[Okuma metni]
------------------------------------------------------------------------

Seçim Kanunu tartışmaları: Daraltılmış bölge çözüm olur mu?

Türkiye Adalet Bakanı Abdülhamit Gül, pazartesi günü yaptığı açıklamayla Seçim Kanunu tartışmalarının yakın dönemde meclisin gündeminde olacağının sinyalini vermiş oldu.

17.06.2020, Çar - 16:55

Seçim Kanunu tartışmaları: Daraltılmış bölge çözüm olur mu?
Haberi Paylaş

Bakan Gül, "Zaruri yapılması gereken değişikliklerin masaya getirilmesini ve tüm partilerle müzakere edilmesini hedefliyoruz" dedi.

Ankara kulislerinde, bu değişikliklerin daraltılmış bölge uygulaması ve barajın düşürülmesi ancak yine de bölgesel olması gibi bir uygulama üzerinde çalışıldığı konuşuluyor.

Daraltılmış bölge tartışmaları 2014 yılında da gündeme gelmiş ama daha sonra rafa kaldırılmıştı.

Dar Bölge Mi, Daraltılmış Bölge Mi?

Dar Bölge sisteminde Türkiye, seçilecek milletvekili sayısı kadar 'Seçim Bölgesi'ne ayrılır ve her bölgeden bir milletvekili seçilir.

------------------------------------------------------------------------

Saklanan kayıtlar
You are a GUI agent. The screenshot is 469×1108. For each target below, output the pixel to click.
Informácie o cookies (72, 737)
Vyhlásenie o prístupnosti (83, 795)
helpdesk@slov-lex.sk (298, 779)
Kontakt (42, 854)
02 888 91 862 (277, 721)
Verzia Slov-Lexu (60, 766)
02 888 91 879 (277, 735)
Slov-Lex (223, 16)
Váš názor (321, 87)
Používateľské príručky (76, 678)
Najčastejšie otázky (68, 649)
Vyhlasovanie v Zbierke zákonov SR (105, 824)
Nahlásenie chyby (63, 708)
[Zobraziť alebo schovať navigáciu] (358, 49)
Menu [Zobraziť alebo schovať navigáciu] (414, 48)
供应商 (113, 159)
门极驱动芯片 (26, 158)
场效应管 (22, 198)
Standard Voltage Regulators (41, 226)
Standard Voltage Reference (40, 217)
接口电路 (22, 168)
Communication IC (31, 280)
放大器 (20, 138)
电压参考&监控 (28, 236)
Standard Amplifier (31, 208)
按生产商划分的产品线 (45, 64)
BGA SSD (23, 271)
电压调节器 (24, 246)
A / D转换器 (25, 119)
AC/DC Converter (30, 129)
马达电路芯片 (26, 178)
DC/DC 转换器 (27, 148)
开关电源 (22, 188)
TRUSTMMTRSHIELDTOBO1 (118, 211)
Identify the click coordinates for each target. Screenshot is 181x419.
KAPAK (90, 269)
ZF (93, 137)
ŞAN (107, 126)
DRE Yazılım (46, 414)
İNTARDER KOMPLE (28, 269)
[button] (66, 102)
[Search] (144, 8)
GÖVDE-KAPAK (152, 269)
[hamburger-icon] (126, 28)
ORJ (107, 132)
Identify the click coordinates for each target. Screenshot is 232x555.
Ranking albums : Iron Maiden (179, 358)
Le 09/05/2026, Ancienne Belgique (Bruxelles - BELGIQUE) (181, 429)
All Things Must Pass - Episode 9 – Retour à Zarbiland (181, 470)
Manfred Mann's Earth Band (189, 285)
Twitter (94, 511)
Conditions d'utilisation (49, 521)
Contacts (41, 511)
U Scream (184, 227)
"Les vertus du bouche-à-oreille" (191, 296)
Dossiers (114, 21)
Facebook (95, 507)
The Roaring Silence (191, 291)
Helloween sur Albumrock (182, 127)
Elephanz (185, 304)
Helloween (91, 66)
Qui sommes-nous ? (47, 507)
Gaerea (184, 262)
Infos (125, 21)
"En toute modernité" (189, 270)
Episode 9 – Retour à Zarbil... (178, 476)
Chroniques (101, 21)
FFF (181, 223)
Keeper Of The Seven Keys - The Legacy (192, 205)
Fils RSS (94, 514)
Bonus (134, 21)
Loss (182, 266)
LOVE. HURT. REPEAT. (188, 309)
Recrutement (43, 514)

------------------------------------------------------------------------

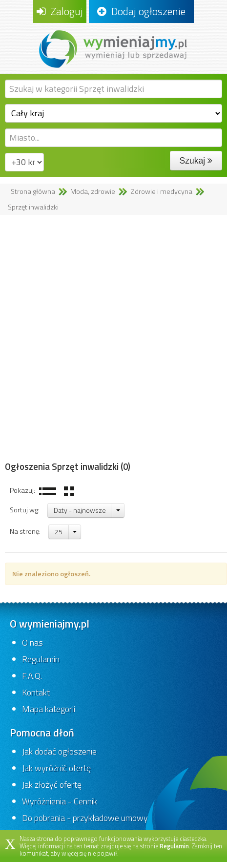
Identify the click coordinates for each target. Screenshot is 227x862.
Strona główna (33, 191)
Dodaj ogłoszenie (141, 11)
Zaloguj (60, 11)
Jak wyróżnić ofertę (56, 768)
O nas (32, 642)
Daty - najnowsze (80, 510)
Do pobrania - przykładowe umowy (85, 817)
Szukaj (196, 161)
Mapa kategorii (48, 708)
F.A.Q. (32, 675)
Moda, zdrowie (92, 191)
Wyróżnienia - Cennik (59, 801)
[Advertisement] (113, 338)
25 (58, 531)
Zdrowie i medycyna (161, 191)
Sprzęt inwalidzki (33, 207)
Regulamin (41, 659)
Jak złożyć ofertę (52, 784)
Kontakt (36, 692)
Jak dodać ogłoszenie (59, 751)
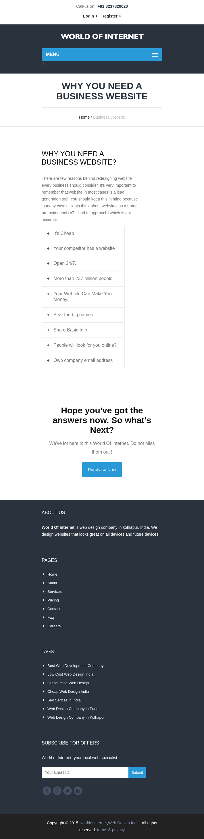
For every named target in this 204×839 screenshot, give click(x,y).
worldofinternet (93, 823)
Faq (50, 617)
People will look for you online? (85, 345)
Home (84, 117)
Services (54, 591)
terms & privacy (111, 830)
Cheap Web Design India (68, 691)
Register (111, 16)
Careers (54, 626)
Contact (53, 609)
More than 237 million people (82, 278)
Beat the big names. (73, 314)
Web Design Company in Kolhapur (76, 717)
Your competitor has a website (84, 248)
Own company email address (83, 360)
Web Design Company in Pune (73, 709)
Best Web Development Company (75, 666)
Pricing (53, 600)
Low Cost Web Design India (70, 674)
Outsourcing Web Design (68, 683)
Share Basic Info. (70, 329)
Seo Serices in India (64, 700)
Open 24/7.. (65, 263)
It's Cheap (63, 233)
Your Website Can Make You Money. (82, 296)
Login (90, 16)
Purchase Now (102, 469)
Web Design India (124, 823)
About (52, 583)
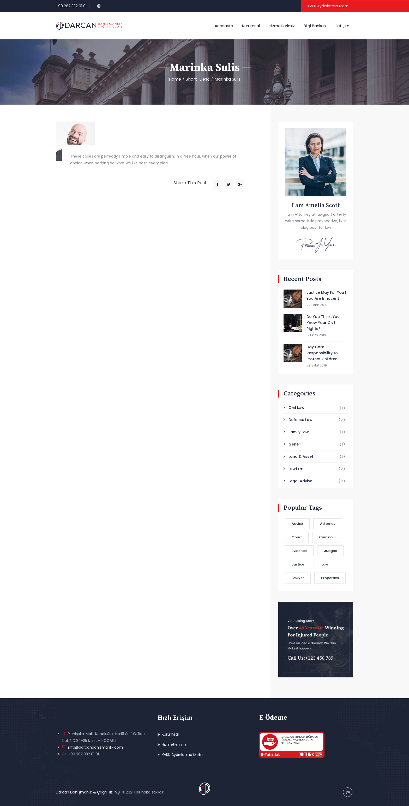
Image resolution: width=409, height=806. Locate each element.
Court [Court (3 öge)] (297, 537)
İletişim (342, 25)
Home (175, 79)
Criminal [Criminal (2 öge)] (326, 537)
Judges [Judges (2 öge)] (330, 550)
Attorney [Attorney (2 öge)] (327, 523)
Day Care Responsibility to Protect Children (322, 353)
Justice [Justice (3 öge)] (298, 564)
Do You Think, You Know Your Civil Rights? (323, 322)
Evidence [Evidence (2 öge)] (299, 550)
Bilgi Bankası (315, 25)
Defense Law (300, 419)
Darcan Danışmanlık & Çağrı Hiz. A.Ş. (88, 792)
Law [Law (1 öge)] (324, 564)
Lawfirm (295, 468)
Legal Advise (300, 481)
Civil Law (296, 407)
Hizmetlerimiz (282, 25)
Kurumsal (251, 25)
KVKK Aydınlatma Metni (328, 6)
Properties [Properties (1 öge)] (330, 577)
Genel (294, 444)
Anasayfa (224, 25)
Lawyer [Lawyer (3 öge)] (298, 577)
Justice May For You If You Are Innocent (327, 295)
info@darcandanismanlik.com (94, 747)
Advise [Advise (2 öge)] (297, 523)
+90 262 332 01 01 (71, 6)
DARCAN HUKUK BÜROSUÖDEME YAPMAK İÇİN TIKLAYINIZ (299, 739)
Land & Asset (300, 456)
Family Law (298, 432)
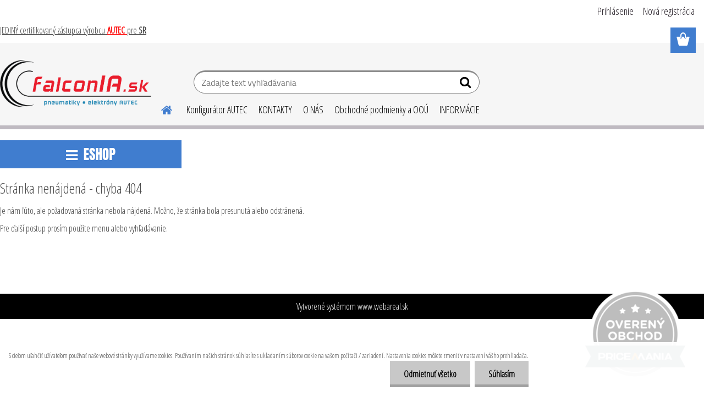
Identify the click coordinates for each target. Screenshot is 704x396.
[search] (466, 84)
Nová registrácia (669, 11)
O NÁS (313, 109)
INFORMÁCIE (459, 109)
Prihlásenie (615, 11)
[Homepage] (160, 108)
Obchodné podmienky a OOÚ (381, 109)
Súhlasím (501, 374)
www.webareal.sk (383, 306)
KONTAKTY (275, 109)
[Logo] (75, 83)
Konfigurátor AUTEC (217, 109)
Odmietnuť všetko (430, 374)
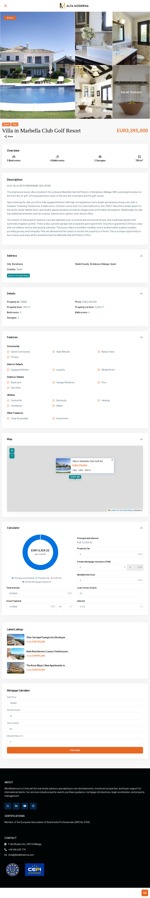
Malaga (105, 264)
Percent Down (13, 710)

------------------------------------------------------------------------

[Yazılı yönerge 1] Aşağıdaki ifadelerin her biri Seçim Kanunu haberiyle uyuşuyor mu? Her biri için evet ya da hayır deyip karar veren sözleri haberden aynen alıntılar mısın? (a) Daraltılmış bölge tartışmaları ilk kez 2020 yılında gündeme geldi. (b) Açıklamayı Adalet Bakanı Abdülhamit Gül pazartesi günü yaptı. (c) Dar Bölge sisteminde her seçim bölgesinden birden fazla milletvekili seçilir.
[Yazılı yönerge 2] Seçim Kanunu haberini kaldığı yerden sürdürür müsün?

[Yazılı cevap 1]
(a) Hayır: "Daraltılmış bölge tartışmaları 2014 yılında da gündeme gelmiş ama daha sonra rafa kaldırılmıştı."
(b) Evet: "Türkiye Adalet Bakanı Abdülhamit Gül, pazartesi günü yaptığı açıklamayla"
(c) Hayır: "her bölgeden bir milletvekili seçilir."

[Yazılı cevap 2]
İlk turda en fazla oy alan, iki turlu olduğunda da ilk turda yüzde 51 alan veya ikinci turda en fazla oy alan seçilir.

Daraltılmış bölge sisteminde ise, her il 5 milletvekili çıkaracak şekilde seçim çevrelerine ayrılır, ülke düzeyinde en az yüzde 5 oy alan partiler de aldıkları oya göre söz konusu vekillikleri paylaşır.

Hali hazırda seçim mevzuatının düzenlenmesine yönelik olarak AK Parti tarafından kurulan komisyon Genel Başkan Yardımcısı Hayati Yazıcı başkanlığında olup, komisyonda Seçim İşlerinden Sorumlu Genel Başkan Yardımcısı Ali İhsan Yavuz, Ar-Ge'den Sorumlu Genel Başkan Yardımcısı Hamza Dağ, Grup Başkan Vekilleri Özlem Zengin ve Bülent Turan bulunuyor ve çalışmaların yaz dönemi boyunca sürmesi bekleniyor.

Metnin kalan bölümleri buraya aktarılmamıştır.